**Required work**
Please rewrite the lines of material between the line holding "Image resolution: width=748" and the line holding "click(x=611, y=305)", inclusive, as a numbered list, leaving out blank lines. Leave the pictures out of your answer.

Records from a data source:
****************************************

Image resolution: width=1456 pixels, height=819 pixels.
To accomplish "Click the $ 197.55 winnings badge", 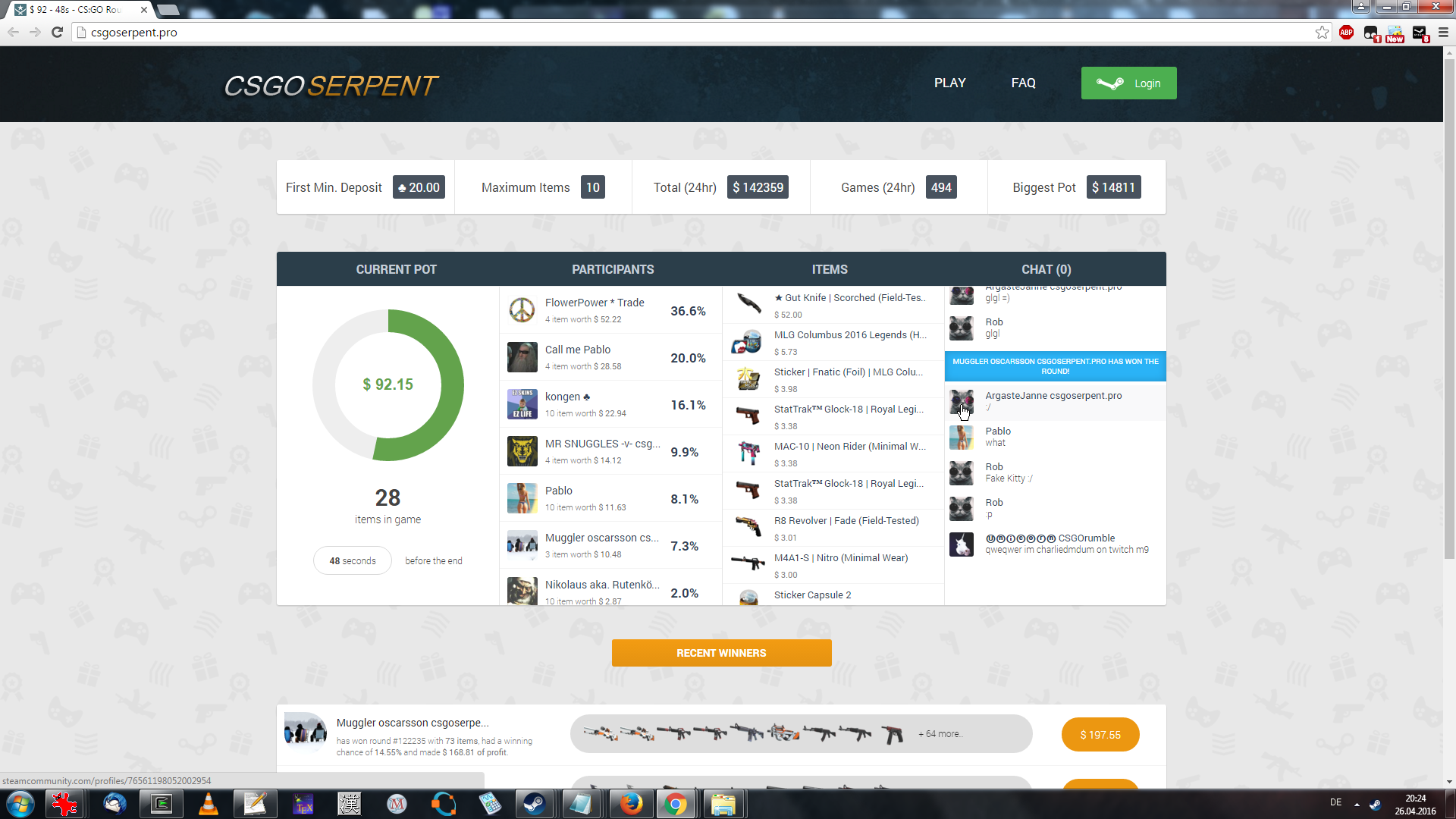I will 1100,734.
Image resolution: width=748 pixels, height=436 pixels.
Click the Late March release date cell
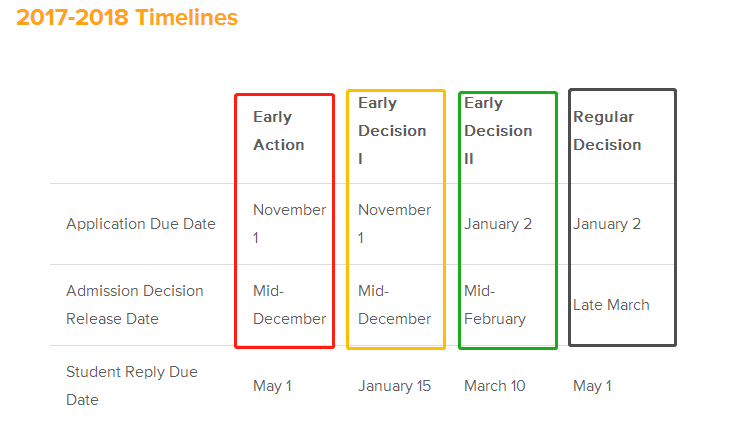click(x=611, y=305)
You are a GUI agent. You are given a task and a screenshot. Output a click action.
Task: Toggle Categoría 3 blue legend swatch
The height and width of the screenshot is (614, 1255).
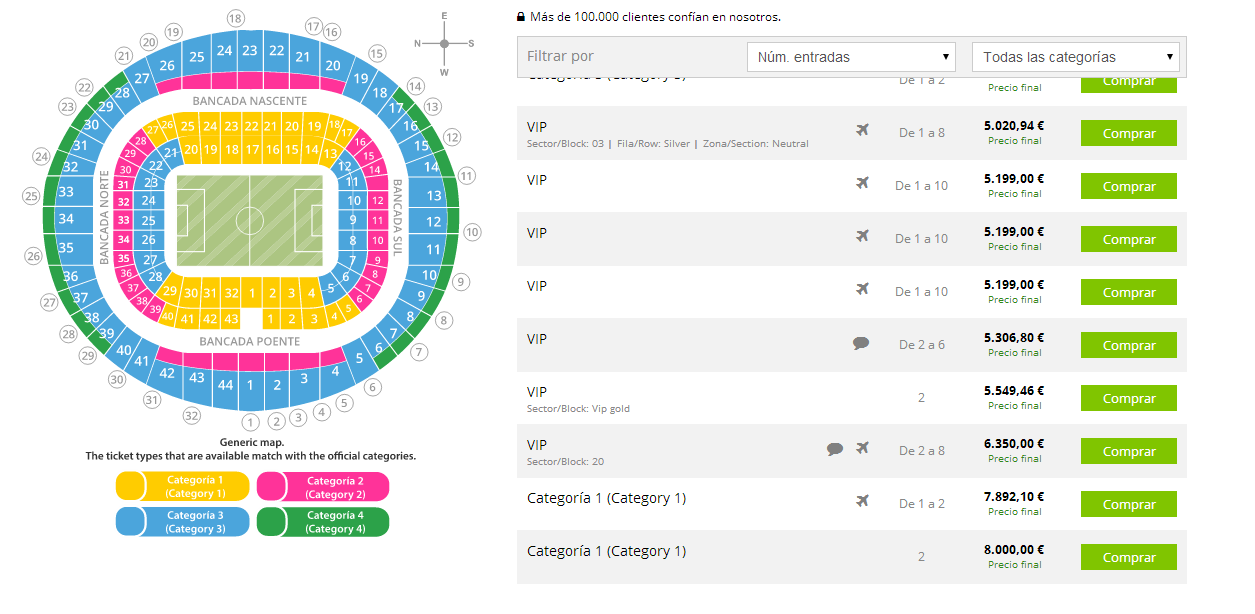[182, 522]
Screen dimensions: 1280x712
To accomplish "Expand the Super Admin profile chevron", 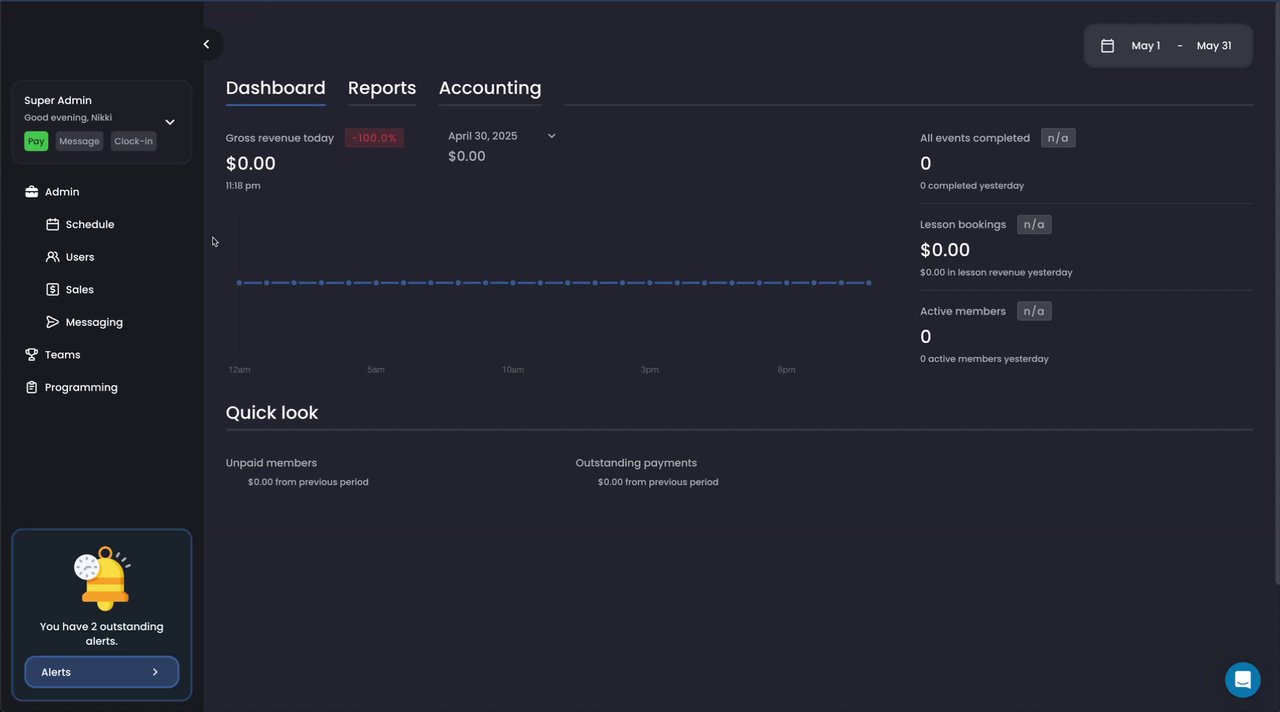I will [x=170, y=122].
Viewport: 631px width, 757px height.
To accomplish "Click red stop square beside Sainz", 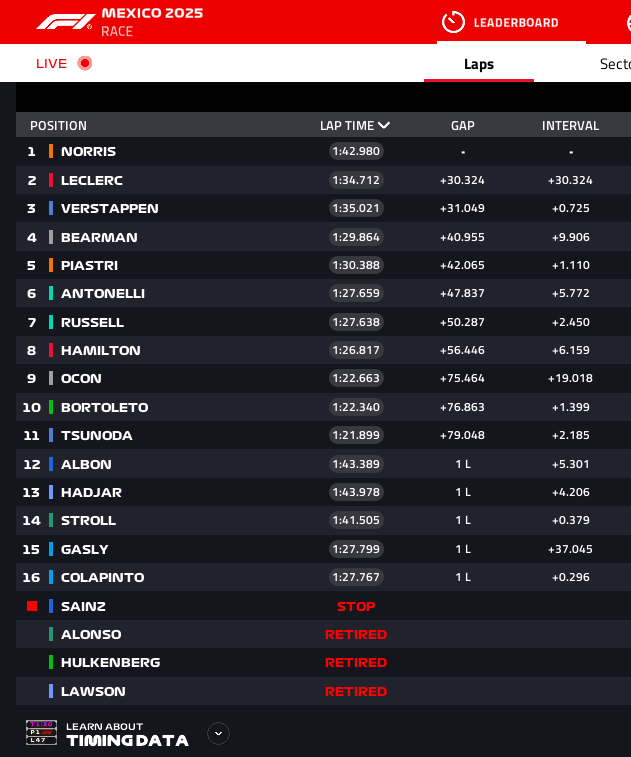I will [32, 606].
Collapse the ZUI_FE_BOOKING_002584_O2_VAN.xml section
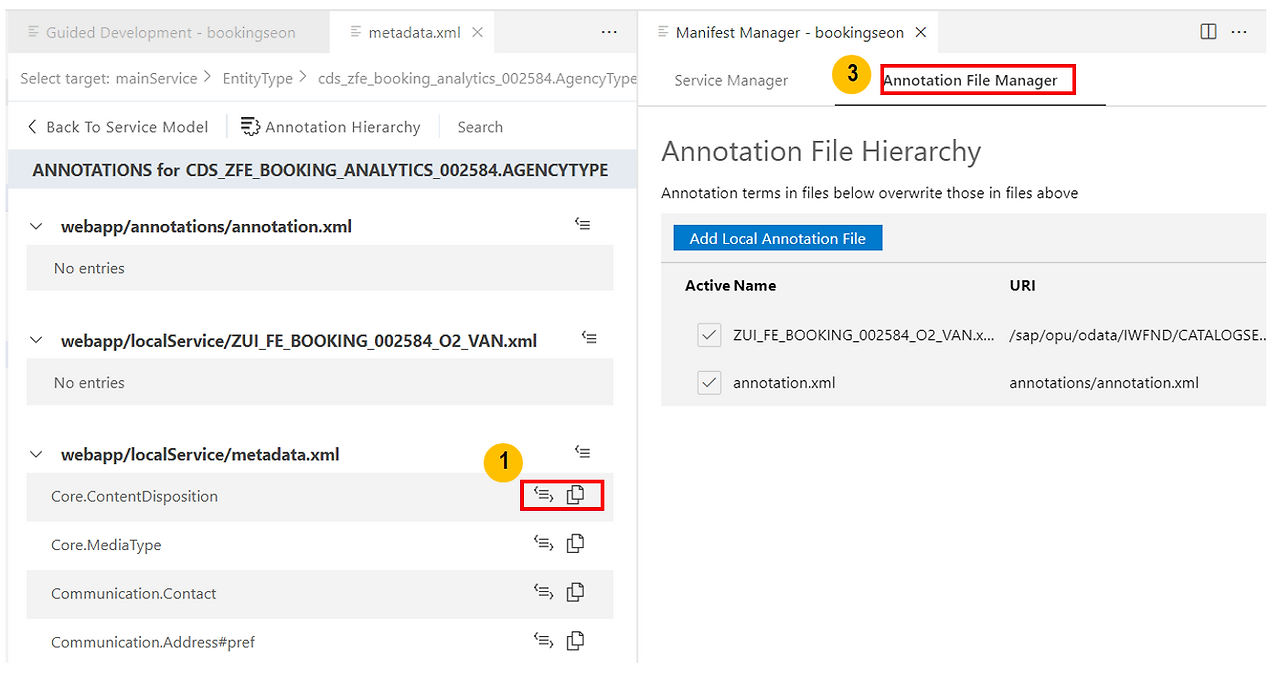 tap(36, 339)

****************************************

**Problem solution**
1. Image resolution: width=748 pixels, height=436 pixels.
2. Click the Late March release date cell
3. click(x=611, y=305)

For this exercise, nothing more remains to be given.